Pattern read in the DataSet Stage.

kishorenvkb · Post by **kishorenvkb** » Tue Mar 18, 2008 4:00 pm

I have a need for reading multiple files with the similar structure in one dataset stage? Since I can't specifiy a pattern in the DataSet stage, how would I achieve this?

For example, I have 4 file like Item_A.DS, Item_B.DS, Item_C.DS and Item_D.ds (all with similar column layouts). I have to read-in all the four files. If they were text files, I would have used the SequentialFile stage and would read them with the pattern Item_*.Txt.

How would I do the same with DataSets?

Thanks for your responses in advance.
Kishore Nagururu

ray.wurlod · Post by **ray.wurlod** » Tue Mar 18, 2008 5:21 pm

This can not be done with a Data Set stage. You might have some luck with a File Set. "Similar" structure is not good enough - "identical" structure is required.

If you are trying to read four Data Sets, however, this is an entirely different ball game. There is no multiple reader. Use a Funnel stage. However, the Data Sets must have identical parallelism.

kishorenvkb · Post by **kishorenvkb** » Tue Mar 18, 2008 5:46 pm

Yes they are exactly identical in layout. How do you use the file set?

ray.wurlod · Post by **ray.wurlod** » Tue Mar 18, 2008 9:20 pm

Are they Data Sets or files?

You can not do the "File Set" thing if they are Data Set descriptor files, at least not sensibly, because you lack proper metadata for Data Set descriptor files.

For files there is an option in the Sequential File stage to read multiple files as a File Set.

kishorenvkb · Post by **kishorenvkb** » Wed Mar 19, 2008 3:19 pm

They are datasets. We are planning to move from sequential files to Datasets for obvious performance reasons. Any help is greatly appreciated.

ray.wurlod · Post by **ray.wurlod** » Wed Mar 19, 2008 5:04 pm

Four Data Set stages, one Funnel stage. The Data Set stage can only read one Data Set (which is, itself, a parallel structure, so has at least as many data files as there are processing nodes).

kishorenvkb · Post by **kishorenvkb** » Thu Mar 20, 2008 3:08 pm

Thanks Ray.

The situation we are in is... the number of dataset files are not fixed. We are in the pilot and as we mass... we may get more dataset files as input. We cannot afford to open up the code to add the new dataset stage, everytime.
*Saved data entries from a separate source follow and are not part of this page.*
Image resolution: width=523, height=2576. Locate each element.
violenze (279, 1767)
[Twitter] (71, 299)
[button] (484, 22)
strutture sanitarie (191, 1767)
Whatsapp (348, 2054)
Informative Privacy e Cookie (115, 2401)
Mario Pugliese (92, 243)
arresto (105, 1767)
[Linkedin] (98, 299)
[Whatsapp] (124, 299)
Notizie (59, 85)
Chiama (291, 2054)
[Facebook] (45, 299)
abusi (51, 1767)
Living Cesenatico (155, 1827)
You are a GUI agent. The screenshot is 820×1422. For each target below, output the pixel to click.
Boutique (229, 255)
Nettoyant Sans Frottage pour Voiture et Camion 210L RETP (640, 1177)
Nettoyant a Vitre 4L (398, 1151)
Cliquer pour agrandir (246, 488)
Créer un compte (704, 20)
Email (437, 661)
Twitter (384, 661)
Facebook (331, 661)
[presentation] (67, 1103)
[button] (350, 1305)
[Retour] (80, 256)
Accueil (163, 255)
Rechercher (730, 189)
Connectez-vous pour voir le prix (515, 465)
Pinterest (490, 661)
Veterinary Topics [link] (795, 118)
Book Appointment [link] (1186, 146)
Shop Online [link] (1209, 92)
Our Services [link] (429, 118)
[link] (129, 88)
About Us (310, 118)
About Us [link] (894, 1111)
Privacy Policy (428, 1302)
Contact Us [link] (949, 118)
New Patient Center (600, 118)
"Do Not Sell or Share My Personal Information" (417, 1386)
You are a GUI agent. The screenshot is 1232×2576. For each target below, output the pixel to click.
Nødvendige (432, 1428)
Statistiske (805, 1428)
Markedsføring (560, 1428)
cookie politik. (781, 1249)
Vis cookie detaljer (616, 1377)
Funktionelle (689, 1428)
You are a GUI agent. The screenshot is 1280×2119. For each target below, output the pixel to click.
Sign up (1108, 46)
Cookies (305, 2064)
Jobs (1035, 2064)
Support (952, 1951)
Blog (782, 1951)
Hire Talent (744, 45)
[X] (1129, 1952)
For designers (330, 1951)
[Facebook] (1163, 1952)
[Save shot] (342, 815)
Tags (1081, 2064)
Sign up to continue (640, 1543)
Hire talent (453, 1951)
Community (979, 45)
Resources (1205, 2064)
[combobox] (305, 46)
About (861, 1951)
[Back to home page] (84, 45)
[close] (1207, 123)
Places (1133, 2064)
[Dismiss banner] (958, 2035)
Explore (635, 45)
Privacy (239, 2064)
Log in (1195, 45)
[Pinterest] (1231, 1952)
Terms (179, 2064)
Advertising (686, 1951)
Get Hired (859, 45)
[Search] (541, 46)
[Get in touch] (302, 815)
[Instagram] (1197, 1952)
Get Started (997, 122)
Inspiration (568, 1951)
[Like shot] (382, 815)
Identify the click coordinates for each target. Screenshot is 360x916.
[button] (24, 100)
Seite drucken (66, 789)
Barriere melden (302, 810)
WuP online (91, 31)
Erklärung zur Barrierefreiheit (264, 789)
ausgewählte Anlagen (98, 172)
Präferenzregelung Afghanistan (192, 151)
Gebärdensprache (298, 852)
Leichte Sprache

That was the reason, why I was exploring the pattern read for datasets. Since I can't do pattern reads for datasets, what are my other options?

Thanks again.

ray.wurlod · Post by **ray.wurlod** » Thu Mar 20, 2008 4:56 pm

As they say in the classics, "tough bikkies". You don't have any alternative. You could always create ten jobs, that handle one through ten Data Sets, and use a job sequence to decide which one to run.